-- Quoted passage start --
Always there——in a good way…

Another win for Gete. Certain people leave indelible marks on us. We feel their presence even when they’re not there. That can be a win for working parents who may not be there physically, but whose spirit can be felt anyway. I counted on that when I was working when the kids were young and we had nannies. One of our nannies told me that my presence was always strongly felt in that house. I think she meant that in a good way but…yes, let’s go with that…it was a good way😊

My mom has always had that effect on me—usually in a good way:) Even now, she does—she passed in 2007, and somehow I still find so many situations where she is right. I’m sure she’s looking down at me right now, shaking her head about those chairs.

It‘s supposed to be easy…

I knew that changing the chairs’ upholstery was a pretty simple task—for some people. My cousin had changed the covers of my mom’s dining room chairs, and our neighbor helped me with ours when we lived up north. I’d never done it on my own, though, and wasn’t sure that I was up to the task. So—what else could I do? We bought two chairs to replace the ones that had gotten ruined. As my brother says, “Ka-ching…”

Important: I believe this fabric is a linen blend, and I used the stain cleaner in the Life Hacks and Household Hints section of this site on it, in addition to using another cleaner. Twice, the cleaner that I posted on this site hasn’t worked on linen for me, though it has had amazing results on other fabrics. Please note that I strongly discourage the use of that stain remover on linen or a linen blend.

And yes, you know what happened next. In fact, I’m the one who did it and I did it good—a big old ice tea spill that only grew bigger as I tried to fix it. Oye…!!
-- Quoted passage end --
-- Data excerpt start --
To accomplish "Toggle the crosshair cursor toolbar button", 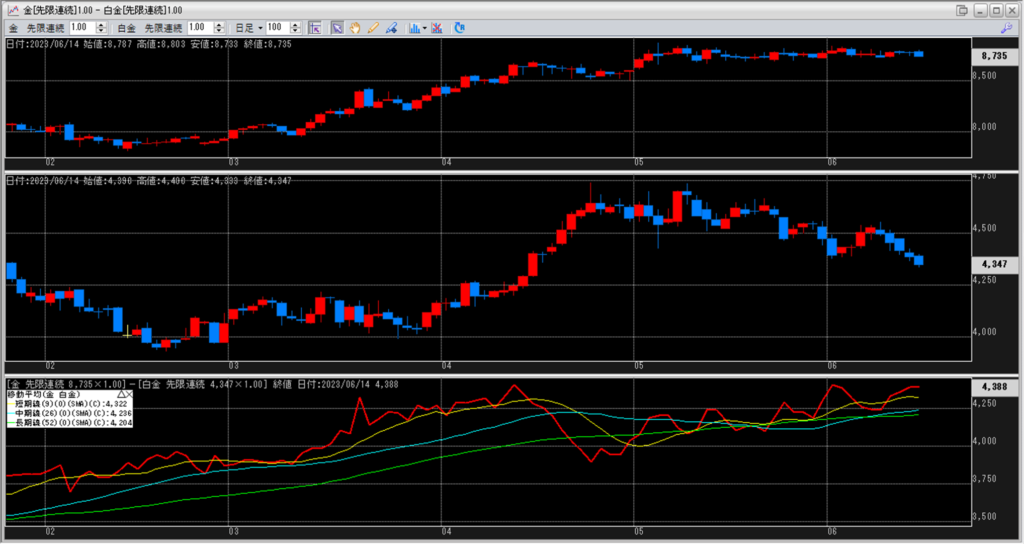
-- Data excerpt end --
__Work instructions__.
• A. List the relatives the writer of the chair post refers to with the word "my."
• B. Repeat the chair post word for word, starting at "I knew that" and ending at "a linen blend.".
• C. Sum up the chair post in two sentences.
The material above comes from a different source than the chair post.

__The answers__.
• A. mom, cousin, brother

• B.
I knew that changing the chairs’ upholstery was a pretty simple task—for some people. My cousin had changed the covers of my mom’s dining room chairs, and our neighbor helped me with ours when we lived up north. I’d never done it on my own, though, and wasn’t sure that I was up to the task. So—what else could I do? We bought two chairs to replace the ones that had gotten ruined. As my brother says, “Ka-ching…”

Important: I believe this fabric is a linen blend, and I used the stain cleaner in the Life Hacks and Household Hints section of this site on it, in addition to using another cleaner. Twice, the cleaner that I posted on this site hasn’t worked on linen for me, though it has had amazing results on other fabrics. Please note that I strongly discourage the use of that stain remover on linen or a linen blend.

• C. The writer says some people, like working parents or the writer's mother who passed in 2007, leave a presence that is felt even when they are not there, and the mother still turns out to be right in many situations. Unsure about changing the chairs' upholstery alone, the writer bought two replacement chairs, warns against using the site's posted stain cleaner on linen or linen blends, and admits to causing a big ice tea spill that grew worse with attempts to fix it.